İnsan, doğal yapısı gereği toplumsaldır; işlerinin zorunlu olanlarını yapmayı ve bunlarda en üst düzeye çıkmayı, ancak bir yerde topluluk durumunda bulunmakla başarabilen bir varlıktır. Çünkü başka insanların yardımı olmaksızın yalnız bir insanın tek başına tüm yetkinlikleri elde etmesi imkansızdır ve her insanın yaratılışında gerçekleştirmesi gerekenlerle ilgili olarak başka insanlarla ilişki içinde bulunma özelliği vardır.

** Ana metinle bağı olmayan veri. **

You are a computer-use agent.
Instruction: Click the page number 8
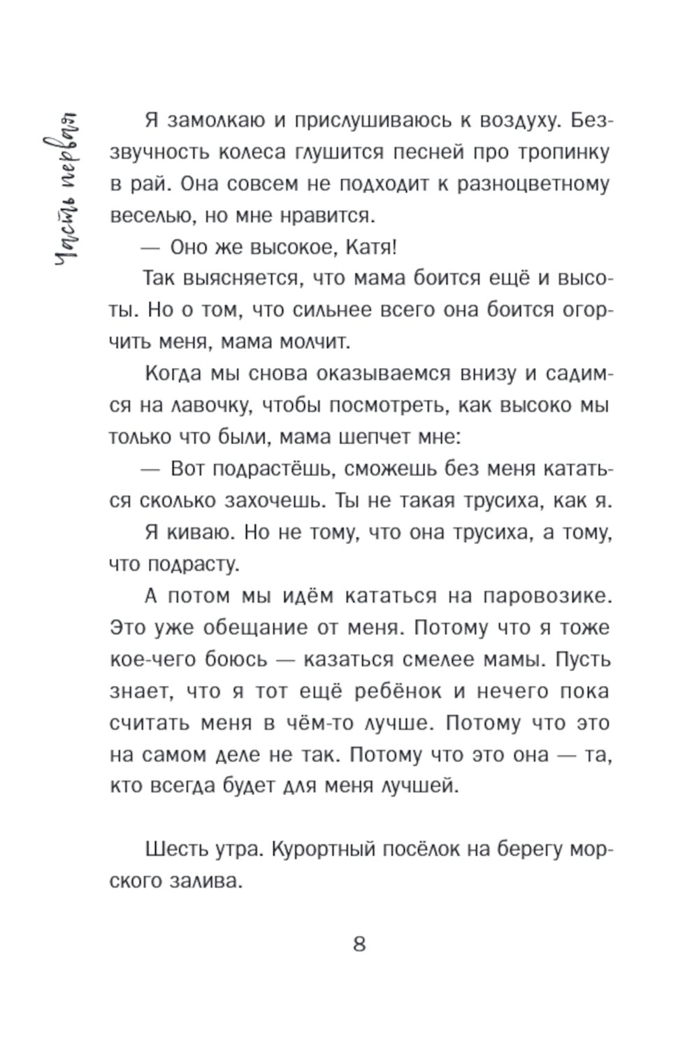[359, 944]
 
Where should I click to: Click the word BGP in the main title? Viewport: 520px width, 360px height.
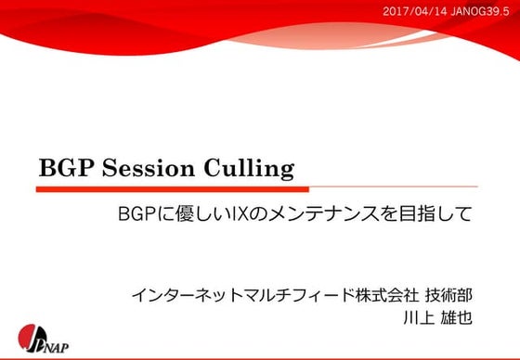pos(64,170)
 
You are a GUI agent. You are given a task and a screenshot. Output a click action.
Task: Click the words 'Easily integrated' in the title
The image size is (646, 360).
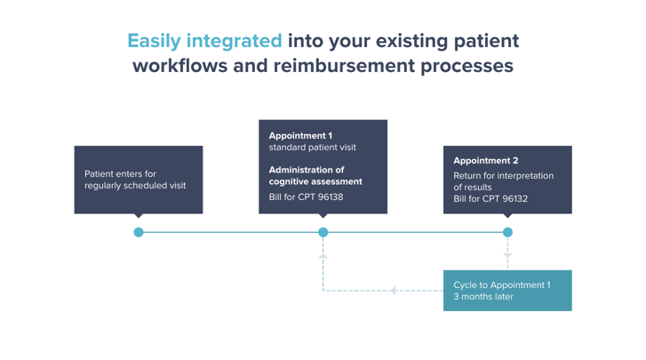pyautogui.click(x=204, y=41)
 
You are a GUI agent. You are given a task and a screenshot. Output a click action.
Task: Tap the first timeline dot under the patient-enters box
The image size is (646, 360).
pyautogui.click(x=139, y=232)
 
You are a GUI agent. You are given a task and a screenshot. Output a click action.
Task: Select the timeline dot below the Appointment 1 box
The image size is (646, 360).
pyautogui.click(x=323, y=232)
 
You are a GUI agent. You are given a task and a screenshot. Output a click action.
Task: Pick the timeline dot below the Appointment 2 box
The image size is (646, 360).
pyautogui.click(x=507, y=232)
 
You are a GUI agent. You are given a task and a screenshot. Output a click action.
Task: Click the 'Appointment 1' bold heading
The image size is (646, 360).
pyautogui.click(x=300, y=136)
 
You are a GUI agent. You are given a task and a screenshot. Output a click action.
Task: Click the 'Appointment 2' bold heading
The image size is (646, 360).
pyautogui.click(x=485, y=161)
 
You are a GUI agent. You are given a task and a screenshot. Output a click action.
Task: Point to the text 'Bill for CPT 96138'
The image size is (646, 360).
pyautogui.click(x=306, y=197)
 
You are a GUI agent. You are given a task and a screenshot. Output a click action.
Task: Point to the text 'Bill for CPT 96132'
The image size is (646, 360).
pyautogui.click(x=490, y=198)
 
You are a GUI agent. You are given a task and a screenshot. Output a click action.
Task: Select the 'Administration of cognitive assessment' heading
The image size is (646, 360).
pyautogui.click(x=315, y=175)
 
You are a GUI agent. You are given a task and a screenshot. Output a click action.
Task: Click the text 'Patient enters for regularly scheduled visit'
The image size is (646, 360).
pyautogui.click(x=135, y=180)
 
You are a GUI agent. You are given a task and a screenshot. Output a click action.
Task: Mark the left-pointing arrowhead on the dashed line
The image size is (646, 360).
pyautogui.click(x=393, y=291)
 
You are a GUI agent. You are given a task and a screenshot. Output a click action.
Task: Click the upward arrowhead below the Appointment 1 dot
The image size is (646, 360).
pyautogui.click(x=323, y=255)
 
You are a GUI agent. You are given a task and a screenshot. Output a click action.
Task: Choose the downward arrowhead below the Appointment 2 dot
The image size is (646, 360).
pyautogui.click(x=507, y=255)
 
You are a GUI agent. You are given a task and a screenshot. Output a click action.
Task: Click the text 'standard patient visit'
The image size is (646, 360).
pyautogui.click(x=312, y=148)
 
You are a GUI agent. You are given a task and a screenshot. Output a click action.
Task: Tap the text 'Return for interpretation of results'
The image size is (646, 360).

Her insan ulaşabileceği yetkinlikle ilgili olarak başka insanlarla komşuluk etmek ve onlarla birlikte bulunmak zorundadır.

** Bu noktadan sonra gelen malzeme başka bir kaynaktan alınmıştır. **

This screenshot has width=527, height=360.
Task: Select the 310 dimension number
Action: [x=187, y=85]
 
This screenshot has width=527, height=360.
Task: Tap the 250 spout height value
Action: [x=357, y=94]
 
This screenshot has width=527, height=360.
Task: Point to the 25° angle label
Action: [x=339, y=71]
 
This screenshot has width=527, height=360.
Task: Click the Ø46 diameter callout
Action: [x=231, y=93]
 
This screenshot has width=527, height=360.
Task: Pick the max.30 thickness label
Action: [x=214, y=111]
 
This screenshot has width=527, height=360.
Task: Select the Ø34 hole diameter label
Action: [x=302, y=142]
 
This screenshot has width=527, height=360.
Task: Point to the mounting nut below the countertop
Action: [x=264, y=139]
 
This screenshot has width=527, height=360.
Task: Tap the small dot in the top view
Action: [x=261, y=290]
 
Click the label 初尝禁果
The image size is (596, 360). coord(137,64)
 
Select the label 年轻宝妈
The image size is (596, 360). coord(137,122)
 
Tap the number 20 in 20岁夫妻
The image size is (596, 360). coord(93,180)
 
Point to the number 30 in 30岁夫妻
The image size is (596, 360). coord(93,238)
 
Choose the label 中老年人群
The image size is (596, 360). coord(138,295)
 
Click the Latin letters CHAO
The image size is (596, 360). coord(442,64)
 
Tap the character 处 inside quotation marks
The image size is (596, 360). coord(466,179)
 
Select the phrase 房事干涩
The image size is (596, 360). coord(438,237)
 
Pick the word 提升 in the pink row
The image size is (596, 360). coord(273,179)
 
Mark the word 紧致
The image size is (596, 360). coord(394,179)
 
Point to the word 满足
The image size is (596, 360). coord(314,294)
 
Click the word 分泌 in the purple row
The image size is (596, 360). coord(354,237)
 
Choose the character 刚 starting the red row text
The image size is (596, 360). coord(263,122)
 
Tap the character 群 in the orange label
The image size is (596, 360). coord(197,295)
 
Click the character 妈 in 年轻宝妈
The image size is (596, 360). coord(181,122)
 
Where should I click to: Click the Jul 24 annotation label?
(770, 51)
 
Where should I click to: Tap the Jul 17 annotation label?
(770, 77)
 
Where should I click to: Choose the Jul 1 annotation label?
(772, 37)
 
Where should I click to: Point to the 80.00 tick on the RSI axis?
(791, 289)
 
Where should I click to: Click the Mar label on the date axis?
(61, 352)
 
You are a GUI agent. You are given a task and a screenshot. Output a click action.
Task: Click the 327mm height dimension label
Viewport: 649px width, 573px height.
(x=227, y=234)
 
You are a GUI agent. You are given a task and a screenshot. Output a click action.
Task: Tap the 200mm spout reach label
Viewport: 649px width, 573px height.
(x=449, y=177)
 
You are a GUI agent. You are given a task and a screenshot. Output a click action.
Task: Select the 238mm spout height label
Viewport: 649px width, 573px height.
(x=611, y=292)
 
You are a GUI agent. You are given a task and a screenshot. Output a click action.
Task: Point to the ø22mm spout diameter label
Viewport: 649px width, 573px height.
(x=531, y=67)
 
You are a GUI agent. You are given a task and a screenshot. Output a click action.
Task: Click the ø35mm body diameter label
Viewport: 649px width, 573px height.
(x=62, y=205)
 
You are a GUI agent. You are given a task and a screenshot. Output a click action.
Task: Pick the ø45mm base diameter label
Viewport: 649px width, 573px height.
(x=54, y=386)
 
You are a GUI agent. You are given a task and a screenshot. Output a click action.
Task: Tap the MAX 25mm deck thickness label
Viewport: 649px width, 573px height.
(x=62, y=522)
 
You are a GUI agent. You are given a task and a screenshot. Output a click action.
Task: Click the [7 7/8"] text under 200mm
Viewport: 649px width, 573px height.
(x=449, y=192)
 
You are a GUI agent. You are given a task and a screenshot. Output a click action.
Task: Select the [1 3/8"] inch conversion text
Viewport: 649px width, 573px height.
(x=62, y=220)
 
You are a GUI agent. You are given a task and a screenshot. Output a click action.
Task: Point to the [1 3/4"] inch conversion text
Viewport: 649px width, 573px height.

Farabi’ye göre ahlaki konu ve sorunları da içine alan Töre bilimi (el-İlmu’l-Medeni), mutluluğu, eylemlerin çeşitlerini, istekli eylemleri, yeti ve alışkanlıkları, bunların biçimlendirdiği iyi ya da kötü eylemleri, eylemlerin yapılış amaçlarını, onların nasıl bulunmaları gerektiğini araştıran kendileriyle gerçek mutluluğa ulaşılan iyilikleri, iyi eylemleri ve erdemleri, bunların dışında kalanların kötülükler ve erdemsizlikler olduğunu açıklayan bir bilimdir. O, aynı zamanda, insanın amacı için iyinin ve kötünün ne olduğunu ve Tanrı’yı araştırmayı insana öğretir. Farabi, Bilimlerin Sayımı (İhsau’l-Ulûm) adlı yapıtında töre bilimini tanımlarken aslında ahlak biliminin kapsamına da ışık tutmaktadır.  Ahlak bilimiyle ilgili olarak Farabi’nin bu konudaki görüşleri aşağıdaki biçimde özetlenebilir:

1.Ahlak bilimi, istekli eylemleri araştırır, çünkü istekli olmayan eylemler ahlak biliminin alanına girmez.

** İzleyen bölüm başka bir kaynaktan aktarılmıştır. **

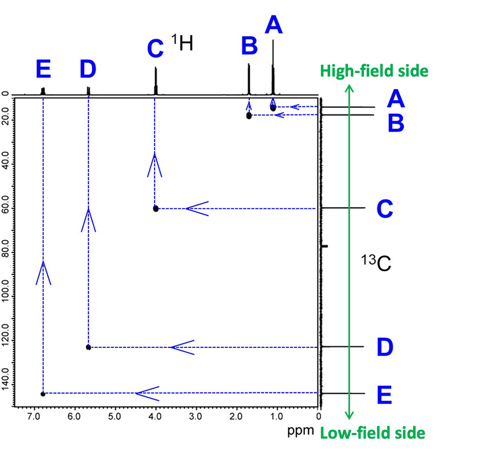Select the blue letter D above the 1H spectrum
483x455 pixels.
coord(88,70)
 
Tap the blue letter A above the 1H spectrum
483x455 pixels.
coord(273,25)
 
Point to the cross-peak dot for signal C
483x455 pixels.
coord(156,208)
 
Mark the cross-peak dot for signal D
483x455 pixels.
coord(88,347)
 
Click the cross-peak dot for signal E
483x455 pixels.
coord(43,394)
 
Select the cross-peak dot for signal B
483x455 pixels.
coord(249,115)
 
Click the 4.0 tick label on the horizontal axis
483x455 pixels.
coord(155,415)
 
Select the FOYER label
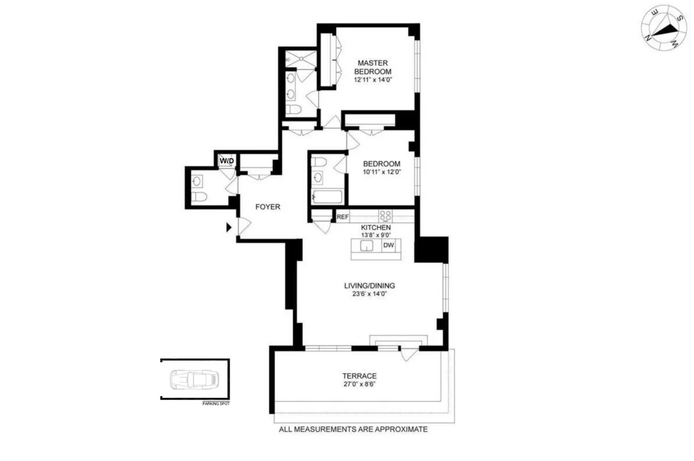[268, 206]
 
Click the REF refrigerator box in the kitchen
[342, 217]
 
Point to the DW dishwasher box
[389, 246]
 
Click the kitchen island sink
[367, 246]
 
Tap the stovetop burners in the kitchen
[386, 216]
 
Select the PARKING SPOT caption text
[216, 404]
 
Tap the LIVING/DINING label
[369, 285]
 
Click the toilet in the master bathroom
[293, 109]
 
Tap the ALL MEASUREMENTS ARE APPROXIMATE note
[353, 430]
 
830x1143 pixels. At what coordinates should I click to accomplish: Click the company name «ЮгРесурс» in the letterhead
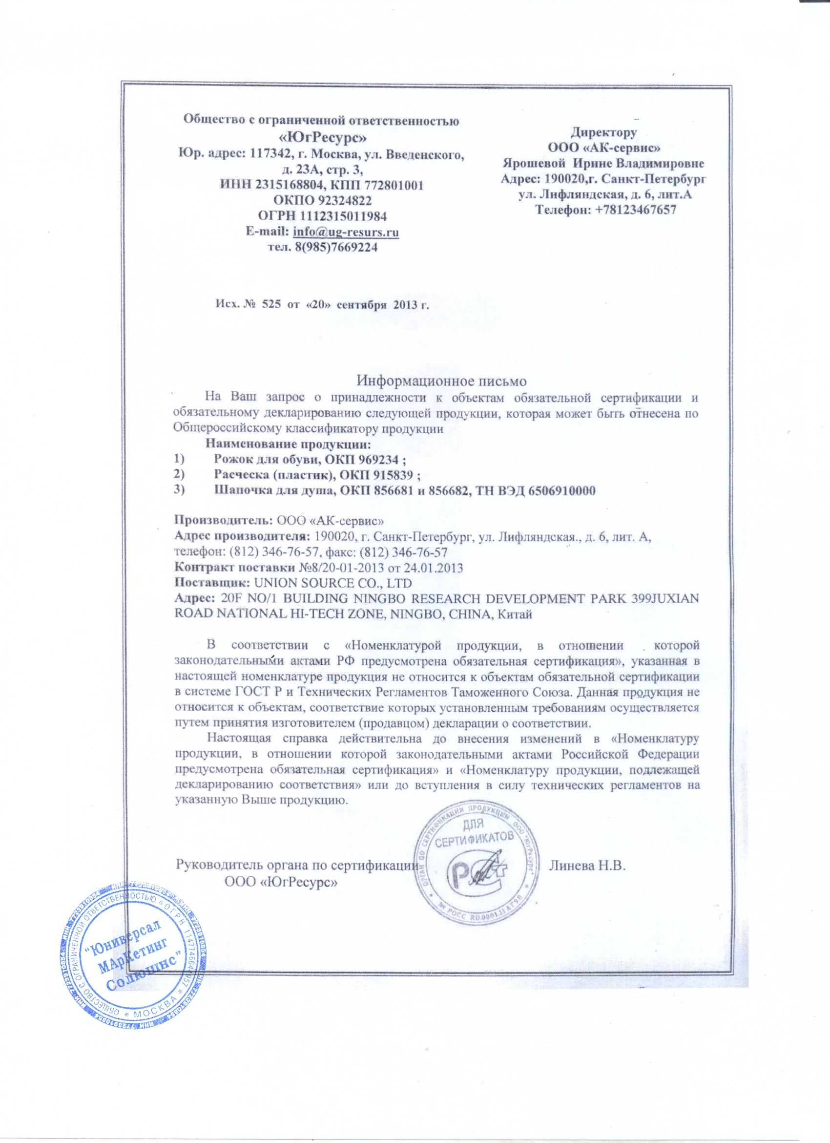pyautogui.click(x=323, y=137)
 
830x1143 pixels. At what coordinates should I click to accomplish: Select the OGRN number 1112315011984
pyautogui.click(x=345, y=217)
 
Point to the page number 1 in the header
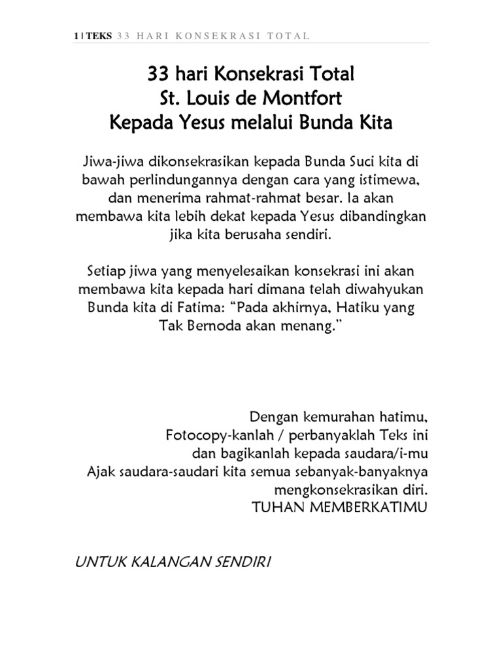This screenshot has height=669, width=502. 76,35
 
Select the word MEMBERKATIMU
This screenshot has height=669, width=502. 365,507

2.Bu bilim, iyi eylemleri ve nedenlerini araştırır, insanda bu eylemlerin nasıl töre ve yeti durumuna geldiklerini aynı zamanda kötü eylemlerden nasıl ayrıldıklarını inceler.

3.İyi ve kötünün ne olduğunu ve onlara götüren yolları ele alır.

4.Ahlak bilimi, bir gayeye dönüktür. Onun amacı, mutluluğu elde etmedir. Gerçek mutluluk ise bilgiye bağlıdır ve iyilik yapmak, erdemleri kazanmak, kötülükten kaçınıp kötü eylemlerden uzaklaşmakla gerçekleşir. Ahlak bilimi erdem türleri ile kötülük çeşitlerini de araştırır.

5.Ahlak bilimi yasa yapmayı, bir yandan genel erdem kurallarını diğer yandan zaman ve yeri önemsemeden toplumu düzenleyen yasaları yapmayı amaçlar.

6.Ahlak bilimi sadece bireyin düzeltilmesini konu almaz; bunun yanında ister ev isterse kent ya da ulus olsun toplumun düzeltilmesini de amaçlar. Bu nedenle Farabi’ye göre bu noktada ahlak bilimiyle siyaset bilimi arasında güçlü bir bağ bulunmaktadır.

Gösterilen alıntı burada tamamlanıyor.